Podrapałam się po głowie i usiadłam na łóżku.
Wstałam i bez zastanowienia podeszłam do szafy.
Hmm...
Stwierdziłam że ubiorę jedną z moich ulubionych bluz, czarne, podarte rurki, skórzaną bransoletkę i kolczyki róże
Zabrałam strój i weszłam do łazienki.
Zrzuciłam z siebie wczorajsze ciuchy i weszłam do kabiny.
Szybko się obmyłam po czym ubrałam i uczesałam.
Nienawidzę rutyny!
No ale już...
Mój telefon wydał dźwięk mówiący o nowym SMS'sie.
Odblokowałam wyświetlacz i przeczytałam treść wiadomości jak się okazało od Oli'ego
-Dzisiaj o 14:00 na molu, ty, ja i Eva-to o niej co mówiłem. Wstępnie zgodziła się pomóc.-Oli, 00:17
Zerknęłam na godzinę, 13:42.
Z lekkim opóźnieniem, ale zdążę.
Zeszłam zatem na dół i zawiązałam ukochane buty.
Krzyknęłam w przelocie że wychodzę i ruszyłam na molo...Eva...skoro zgodziła się pomóc to zapewne ma jakąś moc.
Przyśpieszyłam kroku. Nie lubiłam się spóźniać, ale czasami tak wychodziło.
Z oddali wyłaniał się stary pomost, a na nim dwa zarysy sylwetek.
Weszłam na molo i nie zwalniając podeszłam do tej dwójki.

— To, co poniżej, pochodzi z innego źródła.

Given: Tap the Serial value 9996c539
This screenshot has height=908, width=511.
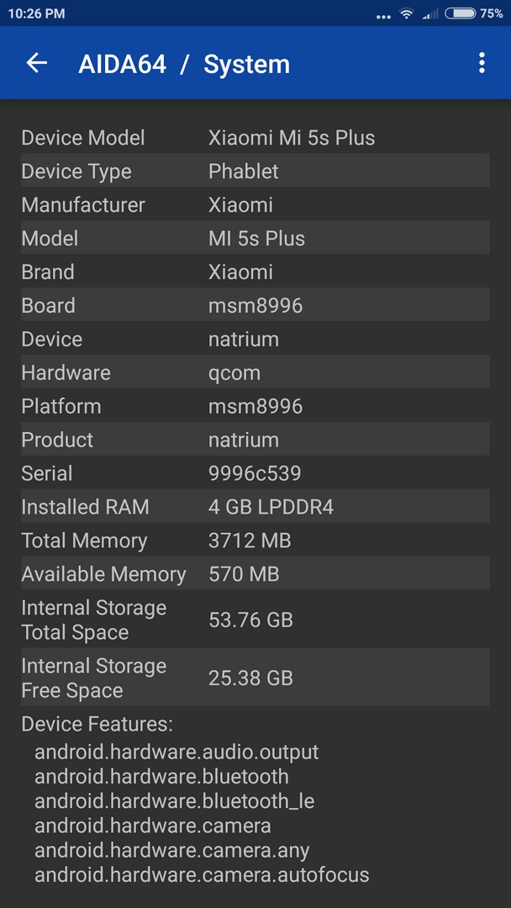Looking at the screenshot, I should (x=255, y=473).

Przywitałam się z Oliver'em tradycyjnym "cześć", a on przedstawił mi dziewczynę stojącą obok niego.
-No więc...Alice, to Eva-jej uratowałem życie i jak mówiłem ma u mnie dług, Eva, to Alice-moja przyjaciółka z gimnazjum-Brunet uśmiechnął się na wspomnienie o tamtych czasach, tamtych spokojnych czasach, tamtych czasach które już nigdy nie wrócą.
Zlustrowałam dziewczynę. Była to wysoka, długo włosa blondynka, w jej oczach wręcz płonęły iskierki.
Miała na sobie czarno-białą koszulę która ładnie komponowała się z jej jasną karnacją.
Na dłoniach dziewczyny spostrzegłam lekkie poparzenia, delikatnie przypaloną skórę.
-Co ci się stało w ręce?-Zapytałam...wiem, mało elegancko, ale coś kazało mi zapytać.
Dziewczyna zaśmiała się.
-Chodź Al, pokarzemy ci coś.-Oliver machnął ręką i ruszyliśmy w stronę zarośli.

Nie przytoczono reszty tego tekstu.